=== RECORDS FOR THE EXERCISE ===

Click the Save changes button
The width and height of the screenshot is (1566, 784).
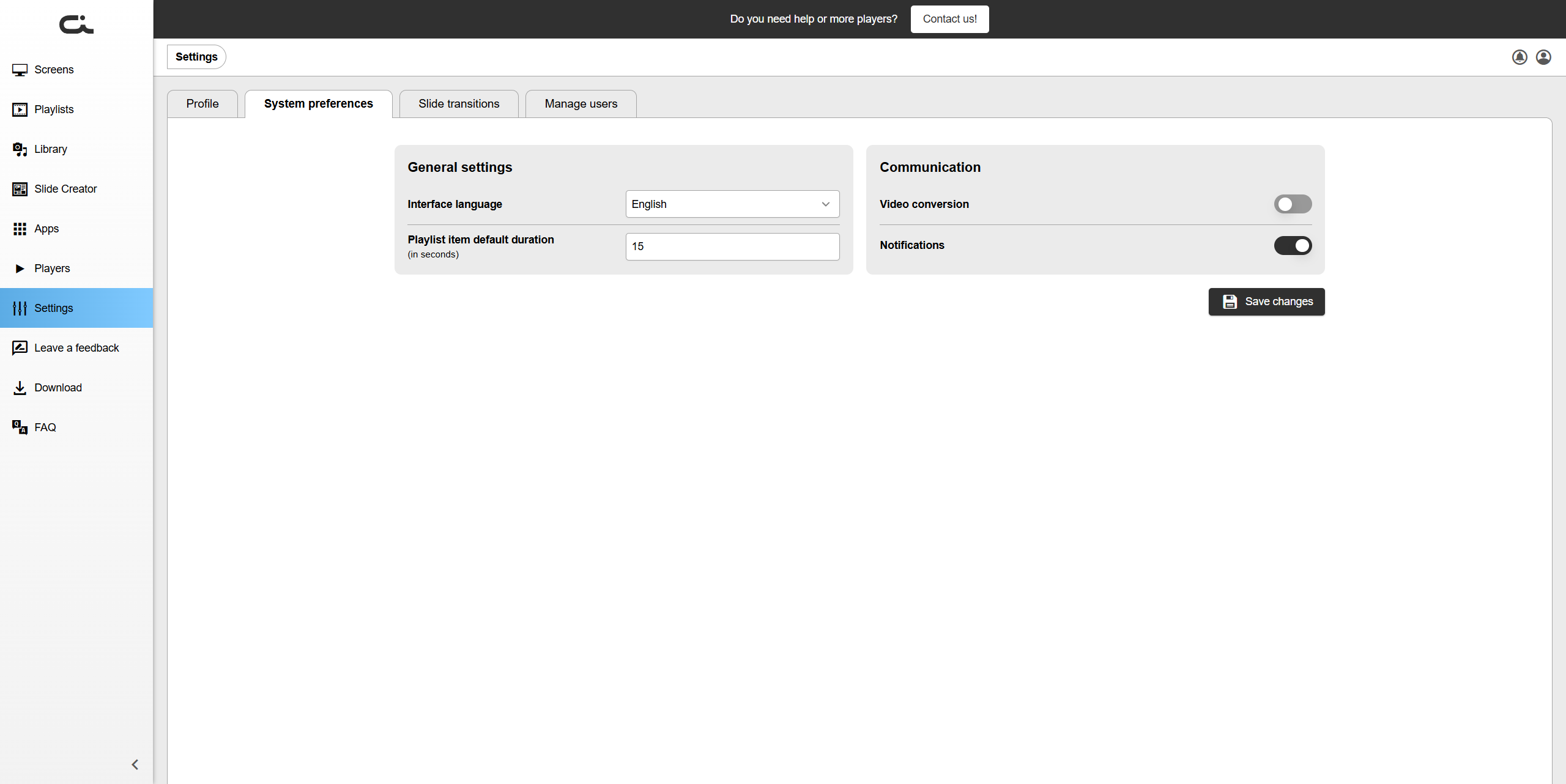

===
=== RECORDS FOR THE EXERCISE ===

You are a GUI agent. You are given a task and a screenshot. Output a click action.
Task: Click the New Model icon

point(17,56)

===

▶ [TASK DESCRIPTION]:
Scan the material above for the word "screenshot". Copy each line where it occurs.

▶ [EXPECTED ANSWER]:
The width and height of the screenshot is (1566, 784).
You are a GUI agent. You are given a task and a screenshot. Output a click action.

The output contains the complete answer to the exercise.